I could quibble with a few of the sweeping generalisations of Obey. I could point out the hypocrisy of declaring war on the corporate state by using the very tools it employs to subjugate us. And I'm sure you could do a better job than I at picking faults in its Marxist view of our certain fate. But I do agree with the thrust of this video: We are to varying degrees sleepwalking into a corporate world that we will no longer want or be able to live in, if in fact we are not already there yet. And I agree with the final point, that hope, and its daughters -- anger and courage -- are about the only things we have left on our side. I could go on, but there's plenty to sink your teeth into in the video, if like me, you are feeling a tad apocalyptic tonight.

The counter argument is that there is a middle ground of Norwegian welfare state utopia for all or we can harness technology to combat corporate greed, tech being neutral and all that. Remember Quakebook? But I think the corporations have just about sewn it up already, despite the odd fig leaf exception. Here's a quick true story by way of illustration. Remember the freetohoku DIY charity my wife and I run to help folks in tsunami hit places up north? We raised small amounts of money to run DIY relief missions, buy Christmas cakes for kids and most recently bring two orphans down to Abiko to have a great Christmas. We have detailed all our activities and money raised and spent on the website for all to see.

But we haven't gone through the cumbersome process to declare ourselves a bona fide tax deductible charity yet (we are not interested in becoming a big money-raising institution), though we plan to just to keep everything shipshape. PayPal had different ideas however, deciding that since we were not offering services or goods for profit, they couldn't allow us to continue to have an account. After I explained the situation in a long e-mail to the company, PayPal Singapore yanked our Japan PayPal account with a one-sentence cut-and-paste ruling and no right to appeal.

That's fine. Really it is.

In fact, I thank PayPal for the valuable lesson: they don't give a shit about people, why on earth did I even imagine they would? We shall continue to do what we do, but on a human scale. If we need to raise cash to do that, we shall ask our friends.

We'll just remove the tube from our anus.
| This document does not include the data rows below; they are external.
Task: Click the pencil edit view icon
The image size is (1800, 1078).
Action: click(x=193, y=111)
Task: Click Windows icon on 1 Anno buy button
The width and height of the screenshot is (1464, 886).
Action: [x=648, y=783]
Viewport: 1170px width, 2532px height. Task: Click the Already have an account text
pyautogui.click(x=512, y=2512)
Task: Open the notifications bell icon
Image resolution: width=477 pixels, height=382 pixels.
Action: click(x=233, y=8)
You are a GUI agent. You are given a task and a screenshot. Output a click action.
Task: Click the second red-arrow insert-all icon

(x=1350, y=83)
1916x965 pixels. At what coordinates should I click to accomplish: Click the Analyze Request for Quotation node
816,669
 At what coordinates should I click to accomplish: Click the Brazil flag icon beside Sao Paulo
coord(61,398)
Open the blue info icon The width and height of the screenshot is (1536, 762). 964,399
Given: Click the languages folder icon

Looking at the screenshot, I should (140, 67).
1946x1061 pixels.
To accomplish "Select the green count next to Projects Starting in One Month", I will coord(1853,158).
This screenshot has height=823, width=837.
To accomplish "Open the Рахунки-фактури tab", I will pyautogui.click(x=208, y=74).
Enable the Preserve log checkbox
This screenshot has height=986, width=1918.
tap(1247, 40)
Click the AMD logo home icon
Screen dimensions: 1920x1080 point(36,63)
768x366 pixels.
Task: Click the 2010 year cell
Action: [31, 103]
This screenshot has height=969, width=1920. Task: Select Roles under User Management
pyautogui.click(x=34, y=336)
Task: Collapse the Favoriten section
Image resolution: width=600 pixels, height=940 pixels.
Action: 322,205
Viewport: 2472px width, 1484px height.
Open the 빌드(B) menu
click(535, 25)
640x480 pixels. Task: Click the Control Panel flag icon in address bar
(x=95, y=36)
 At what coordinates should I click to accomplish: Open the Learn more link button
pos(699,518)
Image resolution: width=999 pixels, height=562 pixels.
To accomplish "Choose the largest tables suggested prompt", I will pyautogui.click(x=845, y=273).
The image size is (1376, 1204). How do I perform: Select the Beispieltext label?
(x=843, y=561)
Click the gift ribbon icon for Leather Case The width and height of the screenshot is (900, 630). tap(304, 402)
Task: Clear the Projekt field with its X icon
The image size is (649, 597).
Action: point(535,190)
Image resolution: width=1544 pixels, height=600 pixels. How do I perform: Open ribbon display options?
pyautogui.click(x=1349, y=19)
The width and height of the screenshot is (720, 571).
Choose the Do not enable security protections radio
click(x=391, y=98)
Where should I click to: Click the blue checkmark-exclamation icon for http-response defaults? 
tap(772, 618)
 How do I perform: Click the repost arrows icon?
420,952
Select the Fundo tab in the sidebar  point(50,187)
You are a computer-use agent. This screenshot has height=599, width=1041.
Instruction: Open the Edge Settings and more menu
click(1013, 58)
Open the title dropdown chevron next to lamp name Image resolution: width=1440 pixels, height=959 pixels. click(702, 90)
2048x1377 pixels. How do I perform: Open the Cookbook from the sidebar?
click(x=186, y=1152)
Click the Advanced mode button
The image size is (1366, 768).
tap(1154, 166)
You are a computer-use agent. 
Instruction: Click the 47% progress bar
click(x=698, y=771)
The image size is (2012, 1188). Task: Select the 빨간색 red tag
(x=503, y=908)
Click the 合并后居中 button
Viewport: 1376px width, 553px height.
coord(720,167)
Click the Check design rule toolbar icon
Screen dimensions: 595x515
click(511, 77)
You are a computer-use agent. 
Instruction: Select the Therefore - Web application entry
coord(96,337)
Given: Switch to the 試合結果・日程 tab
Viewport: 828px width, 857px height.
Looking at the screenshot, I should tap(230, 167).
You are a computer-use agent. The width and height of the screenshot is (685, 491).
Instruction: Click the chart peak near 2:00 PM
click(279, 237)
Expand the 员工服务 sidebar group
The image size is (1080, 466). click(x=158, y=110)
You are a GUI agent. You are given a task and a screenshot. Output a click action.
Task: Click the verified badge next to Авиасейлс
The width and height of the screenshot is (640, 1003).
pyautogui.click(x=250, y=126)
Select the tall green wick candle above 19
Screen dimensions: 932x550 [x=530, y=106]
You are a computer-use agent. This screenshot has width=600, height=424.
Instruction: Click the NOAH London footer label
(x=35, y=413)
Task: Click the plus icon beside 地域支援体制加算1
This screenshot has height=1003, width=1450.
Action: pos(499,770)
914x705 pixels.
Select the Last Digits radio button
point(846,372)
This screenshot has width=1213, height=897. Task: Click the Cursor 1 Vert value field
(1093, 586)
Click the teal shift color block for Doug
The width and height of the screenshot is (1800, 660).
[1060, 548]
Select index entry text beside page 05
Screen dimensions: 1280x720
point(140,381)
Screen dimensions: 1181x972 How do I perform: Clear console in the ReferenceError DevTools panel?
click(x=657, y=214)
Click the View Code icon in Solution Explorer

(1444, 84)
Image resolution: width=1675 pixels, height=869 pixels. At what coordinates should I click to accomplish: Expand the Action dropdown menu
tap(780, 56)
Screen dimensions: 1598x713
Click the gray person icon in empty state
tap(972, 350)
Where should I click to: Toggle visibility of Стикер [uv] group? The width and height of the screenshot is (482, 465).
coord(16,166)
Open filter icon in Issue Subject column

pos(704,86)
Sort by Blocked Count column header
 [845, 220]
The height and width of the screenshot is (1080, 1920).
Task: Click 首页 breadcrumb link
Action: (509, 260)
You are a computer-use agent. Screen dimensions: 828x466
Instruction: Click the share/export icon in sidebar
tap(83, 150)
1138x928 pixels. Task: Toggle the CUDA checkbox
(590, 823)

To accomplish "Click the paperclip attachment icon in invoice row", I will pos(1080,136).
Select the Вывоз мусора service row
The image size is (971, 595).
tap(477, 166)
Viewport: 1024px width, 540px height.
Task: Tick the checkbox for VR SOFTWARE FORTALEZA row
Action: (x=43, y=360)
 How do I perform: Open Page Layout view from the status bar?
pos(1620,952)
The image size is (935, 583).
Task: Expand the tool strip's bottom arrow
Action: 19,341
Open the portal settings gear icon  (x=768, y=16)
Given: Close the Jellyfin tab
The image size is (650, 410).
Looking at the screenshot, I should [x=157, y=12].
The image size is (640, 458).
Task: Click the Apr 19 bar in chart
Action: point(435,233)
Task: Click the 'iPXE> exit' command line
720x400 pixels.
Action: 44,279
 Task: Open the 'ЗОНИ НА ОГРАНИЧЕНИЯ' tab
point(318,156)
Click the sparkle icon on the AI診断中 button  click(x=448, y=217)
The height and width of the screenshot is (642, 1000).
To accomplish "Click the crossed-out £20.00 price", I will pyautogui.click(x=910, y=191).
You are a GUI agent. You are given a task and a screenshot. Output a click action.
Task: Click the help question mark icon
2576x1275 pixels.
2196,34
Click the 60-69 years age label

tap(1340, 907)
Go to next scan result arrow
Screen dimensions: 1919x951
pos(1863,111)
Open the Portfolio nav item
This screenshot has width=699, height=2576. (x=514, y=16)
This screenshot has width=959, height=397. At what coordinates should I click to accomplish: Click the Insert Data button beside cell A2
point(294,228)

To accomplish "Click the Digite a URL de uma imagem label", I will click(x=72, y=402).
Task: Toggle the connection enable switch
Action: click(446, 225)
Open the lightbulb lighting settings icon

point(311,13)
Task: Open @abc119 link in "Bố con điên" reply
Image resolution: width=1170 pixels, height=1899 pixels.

Secret handshake to Brainpickings for the video. I wonder how long before it is pulled with complaints from some of the corporations whose logos grace the end of the video citing copyright infringement? Best watch it now if I were you.

5 comments:

Brian B. said...

It's been a while since I tried to use Paypal in Japan, but I remembered that their Japanese service was incredibly restricted compared to their American service due to Japanese banking regulations designed to prevent 振り込み詐欺. So, I can't say for sure, but your shitty treatment might be the result of them complying with Japanese banking regulations.

Dan Ryan said...

No, the assholes at PayPal treat us like shit here in America too. I've been ripped off several times by eBay customers who claimed they never got an item I sent, even though I had proof of delivery from the US Post Office. So, customer gets item, but files a non-delivery complaint with PayPal, and then PayPal treats me like a fucking criminal and forces me to refund customer's money by suspending my account until I do. Unscrupulous customer takes all, PayPal gets their fees, and I get to munch on a shit Popsicle.

njr said...

I am so sorry to see this. You have worked hard to create something worthy. I am sure your ingenuity will find a way to create something even better next!

Our Man in Abiko said...

Oh, it's by no stretch the end of freetohoku. Just means PayPal and their ilk will not play a role. It actually makes what we do more focused. Freetohoku has always been about hands on volunteering not raising money.

Winston Saint said...

What I've found, Our Man, is that we are compelled to keep our efforts at the small and personal level. Big Business and Big Government do not want to help; they want to make your life more difficult than it already is.